Copy these lines exactly as they appear.
★ ★ ★ ★ ★ ★ ★
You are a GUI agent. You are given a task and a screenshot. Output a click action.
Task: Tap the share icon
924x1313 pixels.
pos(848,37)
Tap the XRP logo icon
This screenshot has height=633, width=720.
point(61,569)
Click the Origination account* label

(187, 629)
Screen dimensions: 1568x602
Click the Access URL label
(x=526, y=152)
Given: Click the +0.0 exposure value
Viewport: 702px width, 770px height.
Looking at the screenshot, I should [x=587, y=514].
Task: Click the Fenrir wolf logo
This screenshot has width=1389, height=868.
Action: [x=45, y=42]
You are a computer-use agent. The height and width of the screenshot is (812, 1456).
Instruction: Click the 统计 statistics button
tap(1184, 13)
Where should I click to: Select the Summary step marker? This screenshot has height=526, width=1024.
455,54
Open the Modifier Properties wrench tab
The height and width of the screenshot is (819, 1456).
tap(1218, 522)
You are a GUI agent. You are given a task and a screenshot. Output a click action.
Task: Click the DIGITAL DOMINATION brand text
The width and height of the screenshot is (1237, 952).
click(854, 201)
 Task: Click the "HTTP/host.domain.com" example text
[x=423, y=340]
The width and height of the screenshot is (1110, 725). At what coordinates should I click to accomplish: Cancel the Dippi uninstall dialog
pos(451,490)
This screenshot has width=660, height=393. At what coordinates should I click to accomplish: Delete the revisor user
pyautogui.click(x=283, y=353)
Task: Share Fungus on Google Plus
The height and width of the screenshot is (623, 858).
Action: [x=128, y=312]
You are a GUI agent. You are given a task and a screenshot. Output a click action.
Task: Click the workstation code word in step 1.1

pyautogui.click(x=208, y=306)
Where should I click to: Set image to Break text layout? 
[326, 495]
★ ★ ★ ★ ★ ★ ★
## Task output
You are a GUI agent. You are given a task and a screenshot. Output a click action.
Task: Tap the share icon
924x1313 pixels.
pos(848,37)
Tap the XRP logo icon
This screenshot has height=633, width=720.
point(61,569)
Click the Origination account* label

(187, 629)
Screen dimensions: 1568x602
Click the Access URL label
(x=526, y=152)
Given: Click the +0.0 exposure value
Viewport: 702px width, 770px height.
Looking at the screenshot, I should [x=587, y=514].
Task: Click the Fenrir wolf logo
This screenshot has width=1389, height=868.
Action: [x=45, y=42]
You are a computer-use agent. The height and width of the screenshot is (812, 1456).
Instruction: Click the 统计 statistics button
tap(1184, 13)
Where should I click to: Select the Summary step marker? This screenshot has height=526, width=1024.
455,54
Open the Modifier Properties wrench tab
The height and width of the screenshot is (819, 1456).
tap(1218, 522)
You are a GUI agent. You are given a task and a screenshot. Output a click action.
Task: Click the DIGITAL DOMINATION brand text
The width and height of the screenshot is (1237, 952).
click(854, 201)
 Task: Click the "HTTP/host.domain.com" example text
[x=423, y=340]
The width and height of the screenshot is (1110, 725). At what coordinates should I click to accomplish: Cancel the Dippi uninstall dialog
pos(451,490)
This screenshot has width=660, height=393. At what coordinates should I click to accomplish: Delete the revisor user
pyautogui.click(x=283, y=353)
Task: Share Fungus on Google Plus
The height and width of the screenshot is (623, 858).
Action: [x=128, y=312]
You are a GUI agent. You are given a task and a screenshot. Output a click action.
Task: Click the workstation code word in step 1.1

pyautogui.click(x=208, y=306)
Where should I click to: Set image to Break text layout? 
[326, 495]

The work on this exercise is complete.